La Cittadella regionale e le altre “imprese” di Loiero (Il Quotidiano del Sud)

di Annarosa Macr, del 16 Giugno 2016

Da Il Quotidiano del Sud del 16 giugno

Gentile Signora, vivo in provincia di Catanzaro e per motivi di lavoro sono spesso in auto. Di frequente passo davanti alla Cittadella Regionale. Ricordo il giorno di un caldo settembre del 2005, quando, in una struttura allestita per la circostanza, Agazio Loiero illustrò ai non moltissimi presenti il progetto della “nuova casa” della Regione Calabria e delle opere infrastrutturali che attorno ad essa sarebbero sorte. Ad oltre un decennio di distanza, nonostante i ritardi, posso affermare senza dubbio di essere testimone (e fruitore) dell’azione illuminata di un amministratore, che ha regalato alla collettività un oggettivo fattore di miglioramento della propria quotidianità. Soverato (e quindi costa ionica) e Lamezia {e quindi autostrada, stazione ferroviaria, aeroporto) “si sono avvicinate” di un quarto d’ora. La lungimiranza, per altro, è stata ed è un ingrediente spesso presente nelle azioni di Loiero. Nel 2000, con il “Patto di ferro”, propose una lucida analisi del fenomeno leghista e di quanto esso avrebbe pervaso negli anni a venire la vita politica italiana. Qualche tempo dopo, invitando Wim Wenders, creò le condizioni perché il nostro Paese e l’Europa tutta, prendessero consapevolezza di quello che stava accadendo sulle coste ioniche e spunto per la soluzione di uno di problemi più tremendi che assillano il mondo oggi. “La vera utopia non è la caduta del muro, ma quello che è stato realizzato in alcun paesi della Calabria, Riace in testa”. Wim Wenders, Berlino, 2009) In entrambi i clamorosi casi, i più non si accorsero o non capirono… Noi Calabresi, accecati da un insensato e superficiale mito giovanilistico, siamo stati così bravi da “confinare” in nostro ex governatore nel mondo dei libri (per me – dicendola con Leibniz – il migliore dei mondi possibili). Dal quale, però, con il suo recente “Lorsignori di ieri e di oggi”, Loiero si è tolto lo sfizio di ricordarci di essere ancora l’unico di noi in grado di dare del tu alla politica italiana. Francesco Papero – (Invadi (Cz)
Non ho tolto e non ho aggiunto una virgola alla sua lettera, caro signor Paparo, perché di un raro documento si tratta: non capita tutti i giorni che un cittadino calabrese (se c’è una cosa – una?! – che manca a noi Calabresi, ahimè, è il senso della storia), né parente, immagino, né sodale di un ex Presidente di Regione, ex ministro, ex deputato, ex senatore, insomma di un “ex” come Agazio Loiero (o dei suoi progetti futuri mi sfugge qualcosa?), gli conceda pubblicamente l’onore delle armi.

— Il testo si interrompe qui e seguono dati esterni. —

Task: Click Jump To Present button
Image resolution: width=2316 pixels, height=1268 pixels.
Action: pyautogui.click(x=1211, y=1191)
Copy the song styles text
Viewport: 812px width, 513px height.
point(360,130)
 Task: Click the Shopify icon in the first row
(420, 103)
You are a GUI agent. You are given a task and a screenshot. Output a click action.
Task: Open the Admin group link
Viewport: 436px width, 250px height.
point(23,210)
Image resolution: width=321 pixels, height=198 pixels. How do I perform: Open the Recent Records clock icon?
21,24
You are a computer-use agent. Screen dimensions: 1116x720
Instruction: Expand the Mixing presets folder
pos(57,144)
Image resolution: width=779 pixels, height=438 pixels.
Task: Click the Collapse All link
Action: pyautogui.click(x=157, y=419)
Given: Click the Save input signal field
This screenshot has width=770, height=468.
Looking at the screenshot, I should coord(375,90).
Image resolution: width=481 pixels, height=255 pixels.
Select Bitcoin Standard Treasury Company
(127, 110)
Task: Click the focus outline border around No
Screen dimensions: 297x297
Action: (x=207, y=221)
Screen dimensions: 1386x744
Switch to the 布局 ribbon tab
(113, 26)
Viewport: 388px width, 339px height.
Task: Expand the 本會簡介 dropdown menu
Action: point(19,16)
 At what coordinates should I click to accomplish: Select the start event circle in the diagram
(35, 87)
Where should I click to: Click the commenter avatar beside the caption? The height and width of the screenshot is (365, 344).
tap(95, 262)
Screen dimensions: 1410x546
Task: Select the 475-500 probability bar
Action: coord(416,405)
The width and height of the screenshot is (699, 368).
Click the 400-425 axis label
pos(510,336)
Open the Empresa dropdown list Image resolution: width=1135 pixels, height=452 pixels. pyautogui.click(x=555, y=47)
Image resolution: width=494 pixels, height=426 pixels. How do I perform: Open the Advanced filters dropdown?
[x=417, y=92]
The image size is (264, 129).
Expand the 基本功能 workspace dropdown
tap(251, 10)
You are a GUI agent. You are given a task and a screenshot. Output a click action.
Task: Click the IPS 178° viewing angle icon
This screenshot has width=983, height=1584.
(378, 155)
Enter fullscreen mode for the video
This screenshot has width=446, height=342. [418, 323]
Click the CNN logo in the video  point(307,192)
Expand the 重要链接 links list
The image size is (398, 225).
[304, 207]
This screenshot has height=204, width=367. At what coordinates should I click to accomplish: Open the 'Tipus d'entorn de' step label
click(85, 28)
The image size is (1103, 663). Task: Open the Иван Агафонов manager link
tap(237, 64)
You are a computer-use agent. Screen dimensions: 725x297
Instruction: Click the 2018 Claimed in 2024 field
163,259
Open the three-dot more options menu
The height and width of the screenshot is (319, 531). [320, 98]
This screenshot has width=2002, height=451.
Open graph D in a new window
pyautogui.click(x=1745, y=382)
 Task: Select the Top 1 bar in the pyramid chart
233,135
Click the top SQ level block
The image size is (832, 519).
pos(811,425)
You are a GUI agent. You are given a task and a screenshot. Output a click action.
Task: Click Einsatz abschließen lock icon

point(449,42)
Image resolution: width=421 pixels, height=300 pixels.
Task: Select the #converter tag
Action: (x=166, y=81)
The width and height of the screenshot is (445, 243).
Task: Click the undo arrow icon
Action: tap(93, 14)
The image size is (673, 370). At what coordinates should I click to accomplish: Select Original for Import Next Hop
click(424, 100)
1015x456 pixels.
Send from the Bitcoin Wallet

In realtà Loiero fu sconfitto da Scopelliti nel 2010 e siccome andò come andò, fu la storia, tanto per restare in tema, e anche la magistratura, che ogni tanto ci mette lo zampino, un po’ prima di lei, a concederglielo, quell’onore, carissimo lettore. E pure la rivista Fortune che, quando annoverò il sindaco di Riace Mimmo Lucano tra i politici più illuminati del mondo (e i Calabresi ne ebbero un motivato scatto d’orgoglio) forse non sapeva che era stato Agazio Loiero, da, Presidente della Regione, a fornire il collante (legislativo) al tanto decantato “modello Riace”. E anche quello culturale: peccato che quando Wim Wenders arrivò in Calabria col suo “Volo”, per raccontare la Calabria di Riace, fu accolto dai Calabresi più o meno come un marziano visionario: agli artisti si sa, qualche volta l’orologio della storia (ancora!) corre troppo in fretta…
E siccome di piccole (o grandi) storie di piccoli (o grandi) uomini è fatta la Storia (ancora e ancora!) Agazio Loiero ha preso l’arma più affilata che possiede, la penna, e si è messo a raccontare le vite degli altri, di “Lorsignori di ieri e di oggi” (Rubbettino), da Giuliano Amato a Walter Veltroni, in rigoroso ordine alfabetico, passando per Renzi e Berlusconi, D’Alema e Crozza, Grillo e Di Pietro, eccetera eccetera: i potenti, insomma (politici, comici e giornalisti) di questo nostro squinternato, e liquidissimo, tempo. Il genere è quello dei “medaglioni” (da Svetonio, per scomodare i supermodelli, a Gianfranco Perna, per tornare quaggiù); lo stile è quello graffiante e ironico di uno dei miti di Loiero, Fortebraccio; il linguaggio è quello colto, lieve e rotondo di Agazio Loiero, che per quasi tutti i Calabresi è (stato) un politico di lunghissimo (e accidentatissimo) corso, per noi giornalisti, invece, soprattutto un bravissimo collega, scoperto da Piero Ardenti, che ne scoprì il talento e lo fece debuttare giovanissimo sul Giornale di Calabria, e poi, passando per il Messaggero e la Stampa, firma particolarissima dell’ Espresso: da Ministro della Repubblica e con lo pseudonimo di “Minister”(era il titolo della sua rubrica), svelava i retroscena di quella stanza dei bottoni di cui lui stesso era coinquilino.
In fondo, questa era ed è la forza di Loiero: essere dentro il Potere e, scrivendone, tirarsene fuori. E, attraverso la scrittura, che quando è “buona” sopravvive ai fasti e ai nefasti di “lorsignori”, non correre l’ ineluttabile rischio di tutti i politici: quello di diventare un “ex”.